Death row prisoners launch legal challenge to Japan’s no-notice executions
By Alastair Wanklyn - Tokyo, Japan
Two prisoners sentenced to death in Japan have launched an appeal against how the country applies the death penalty.
Japan gives prisoners on death row only one or two hours' notice of their hanging, a policy that authorities say safeguards the victim’s “emotional stability.”
Campaigners say it deprives prisoners of their legal rights, as well as the chance to say goodbye to family or receive Church ministry.
Harrowing testimony
The case, brought by two anonymous death row prisoners in Osaka district court, contains harrowing testimony.
“When the prison officer opens the door of the prisoner’s room and announces the execution, the prisoner is immediately detained and taken to the place of execution,” the case quotes death row prisoner Hiroshi Sakaguchi as writing to lawyers. “The prisoner is tied up, handcuffed, and taken to the execution table in the same clothes, where he is hanged with a noose. … We, the condemned, are not allowed to object to the execution.”
Other testimony takes the form of an audio tape recorded in 1955, which shows the final hours of an unnamed prisoner at a time when notice periods were longer. In the tape, the man receives three days’ notice of his upcoming execution and spends the time making affectionate farewells to inmates and his visiting sister, who sobs. The tape includes sound of the man being hanged as Buddhist priests chant sutras.

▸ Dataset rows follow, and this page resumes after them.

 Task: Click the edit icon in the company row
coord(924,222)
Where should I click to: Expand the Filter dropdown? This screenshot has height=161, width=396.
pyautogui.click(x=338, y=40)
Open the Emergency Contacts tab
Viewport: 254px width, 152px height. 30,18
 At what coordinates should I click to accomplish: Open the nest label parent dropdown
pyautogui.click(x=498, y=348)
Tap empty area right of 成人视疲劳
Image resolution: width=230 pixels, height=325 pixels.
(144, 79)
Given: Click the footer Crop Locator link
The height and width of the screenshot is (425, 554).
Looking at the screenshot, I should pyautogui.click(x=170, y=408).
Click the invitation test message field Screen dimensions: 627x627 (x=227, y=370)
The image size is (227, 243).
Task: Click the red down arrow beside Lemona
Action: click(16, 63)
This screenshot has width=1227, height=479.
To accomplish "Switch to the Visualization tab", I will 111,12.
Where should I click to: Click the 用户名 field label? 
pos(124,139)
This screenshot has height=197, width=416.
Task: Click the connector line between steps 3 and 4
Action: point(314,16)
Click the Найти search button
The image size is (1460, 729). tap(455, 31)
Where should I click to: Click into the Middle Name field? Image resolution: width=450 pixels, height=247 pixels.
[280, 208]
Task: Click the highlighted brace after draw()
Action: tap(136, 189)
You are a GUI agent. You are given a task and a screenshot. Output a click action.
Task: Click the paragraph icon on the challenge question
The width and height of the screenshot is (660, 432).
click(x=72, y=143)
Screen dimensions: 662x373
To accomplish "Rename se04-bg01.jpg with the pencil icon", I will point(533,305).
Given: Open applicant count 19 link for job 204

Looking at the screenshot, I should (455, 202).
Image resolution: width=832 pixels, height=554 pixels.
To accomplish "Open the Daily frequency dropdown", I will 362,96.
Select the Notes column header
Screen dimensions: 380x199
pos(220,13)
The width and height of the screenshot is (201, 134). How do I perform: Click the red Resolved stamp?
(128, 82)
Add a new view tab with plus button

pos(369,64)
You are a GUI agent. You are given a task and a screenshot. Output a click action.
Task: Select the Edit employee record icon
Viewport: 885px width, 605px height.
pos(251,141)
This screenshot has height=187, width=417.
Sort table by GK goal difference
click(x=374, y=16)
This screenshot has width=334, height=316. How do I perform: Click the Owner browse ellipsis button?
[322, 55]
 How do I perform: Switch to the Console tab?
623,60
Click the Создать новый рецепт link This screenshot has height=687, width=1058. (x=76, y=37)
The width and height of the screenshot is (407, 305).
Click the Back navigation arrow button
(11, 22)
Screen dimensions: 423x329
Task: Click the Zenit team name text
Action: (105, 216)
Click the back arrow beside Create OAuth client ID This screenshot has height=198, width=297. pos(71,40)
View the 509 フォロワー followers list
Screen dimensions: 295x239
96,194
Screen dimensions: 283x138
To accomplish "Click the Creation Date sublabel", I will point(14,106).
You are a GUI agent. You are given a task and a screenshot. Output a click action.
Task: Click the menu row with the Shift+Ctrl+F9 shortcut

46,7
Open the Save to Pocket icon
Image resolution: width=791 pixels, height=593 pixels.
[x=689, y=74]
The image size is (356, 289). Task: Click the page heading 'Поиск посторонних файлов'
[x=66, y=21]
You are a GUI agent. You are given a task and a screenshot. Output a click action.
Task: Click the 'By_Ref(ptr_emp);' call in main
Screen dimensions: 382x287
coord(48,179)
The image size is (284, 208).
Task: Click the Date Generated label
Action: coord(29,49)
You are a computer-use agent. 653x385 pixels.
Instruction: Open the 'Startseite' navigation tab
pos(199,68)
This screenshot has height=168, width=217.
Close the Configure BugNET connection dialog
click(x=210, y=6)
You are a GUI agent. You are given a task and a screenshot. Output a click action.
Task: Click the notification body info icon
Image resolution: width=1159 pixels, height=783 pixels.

Japan now has tightened the notice period to one to two hours, giving prisoners insufficient time to contact anyone outside the prison or even to reflect on their upcoming death.
Criticism of the policy
Takeshi Kaneko, a lawyer acting in Osaka for the two anonymous prisoners, says the policy is wrong.
“If you give notice on the day, you can’t prepare well,” Kaneko said. “It’s only due to the convenience of the authorities that they let the prisoner know on the morning of the day. That is a mistake.”
Moreover, the policy denies prisoners the chance to contact a lawyer, and therefore the right of appeal. At least one prisoner was executed while an appeal was underway.
Japan’s Justice Ministry has never said why or when it adopted immediate executions. It says only the policy ensures the prisoner’s “emotional stability.”
Campaigners believe it may be an attempt to prevent suicide. One death-row inmate killed himself in 1975, and the policy may date from that time.
Secrecy surrounds executions
The uncertainty points to the secrecy surrounding executions in Japan. The Justice Ministry announces a victim’s name and conviction but nothing else, citing non-disclosure and privacy rules. Some prisoners are held for more than a decade on death row before being killed on an apparently arbitrary date.
The secrecy means there is almost no public debate in Japan about the death penalty or how it is applied. Campaigners believe many people are even unaware that all prisoners are hanged, a policy unchanged since the 19th century.
“Since only two pieces of information are disclosed by the authorities, this is a situation in which it is impossible to discuss the death penalty system,” Kaneko said.
Hoping for a wider discussion
The current court case does not seek to overthrow the death penalty. The lawyers are challenging one small part of the procedure as a way to start a wider discussion.
“I’d like to ask everyone what they think about the death penalty,” Kaneko said. “Should the notice period be 30 days, 90 days, or even longer? Since there’s no discussion in Japan, we can raise awareness of the problem.”
Kaneko recommends that Japan consider following procedures in the United States, where prisoners in some states are given freedom to meet guests, write letters and eat a last meal of choice. This retains some of their dignity and offers a measure of healing.
If Japan adopted advance notice, it might allow prisoners a final tea ceremony and a chance to write haiku poetry, the Osaka court case argues.
International commitments
In 1979, Japan became a member of the Covenant on Civil Liberties, which prohibits “painful and humiliating” methods of execution. The Committee on Civil Liberties, which oversees implementation of the covenant, has several times expressed concern that death row inmates are executed without prior notice, and that their families cannot prepare themselves. This, it says, is cruel.
Meanwhile, the legal team in Osaka fears retribution against the two prisoners in this court case. They could be executed any day, for an undisclosed reason.
Because of that, the court is not being told their names.